Page:
▬▬▬▬▬▬
DataLoader -- an API to wrap datasets from other machine learning frameworks

electriclilies · March 24, 2021, 12:17am

In this RFC, I propose a new feature in TVM called the DataLoader. The DataLoader class is a soft wrapper class for dataset classes in other machine learning frameworks.

Motivation:

There are a wide variety of datasets that exist in the machine learning framework ecosystem, and each have their own separate API. Since TVM does not have its own datasets, we must write code that uses datasets from other frameworks (most often, pytorch, tensorflow, keras and mxnet). Since these datasets all have different APIs, it is difficult to write generalized code that uses datasets without assuming that the dataset is from one of these specific frameworks.

For example, for quantizing relay models using data aware quantization, it is useful to have a unified API that wraps datasets so we don’t have to handle each type of dataset separately.

Existing APIs:

The most popular frameworks have very different APIs for their datasets.

Pytorch datasets use indexing by overwriting get_item, so you can index directly into the dataset object:

for i in range(len(dataset)):
    sample = dataset[i]
		// Do something with the data

Mxnet provides the option to create python iterable out of the dataset:

iterable_dataset = iter(dataset)
for data in iterable_dataset:
	sample = data.asnumpy()
	// Do something with the data

Tensorflow is very similar to Mxnet, however converting individual datapoints to numpy requires using .numpy() method instead of the .asnumpy() method, so it would look something like this:

iterable_dataset = iter(dataset)
for data in iterable_dataset:
	sample = data.numpy()
	// Do something with the data

Keras datasets are actually provided in a single large numpy array. So, to use the keras dataset, you have to iterate over the batch axis.

for i in range(0, len_dataset, batch_size):
	data = dataset[i * batch_size : (i + 1) * batch_size]
	// Do something with the data

Proposed solution:

I propose writing a class that iterates over an existing dataset and also contains batch size and the number of batches in the dataset— information that is useful to software that may use the DataLoader.

Here is the abstract DataLoader class (subclasses will implement the DataLoader for each framework).
▬▬▬▬▬▬
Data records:
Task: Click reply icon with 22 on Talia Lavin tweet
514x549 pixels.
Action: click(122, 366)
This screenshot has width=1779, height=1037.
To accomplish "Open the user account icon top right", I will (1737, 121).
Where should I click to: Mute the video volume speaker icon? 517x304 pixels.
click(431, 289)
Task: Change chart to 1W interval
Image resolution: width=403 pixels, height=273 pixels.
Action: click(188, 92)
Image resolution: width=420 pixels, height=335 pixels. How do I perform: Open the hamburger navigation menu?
▬▬▬▬▬▬
Task instructions:
**a)** Summarize the DataLoader RFC in two sentences.
**b)** Name every framework whose dataset API the DataLoader RFC describes under "Existing APIs:".
Use only the DataLoader RFC as the basis for your answers.

Solved tasks:
**a)** The DataLoader RFC proposes adding a DataLoader class to TVM, a soft wrapper for dataset classes from other machine learning frameworks. Because TVM has no datasets of its own and frameworks such as pytorch, tensorflow, keras and mxnet each expose a different dataset API, the proposed class would iterate over an existing dataset and also hold the batch size and the number of batches.

**b)** Pytorch, Mxnet, Tensorflow, Keras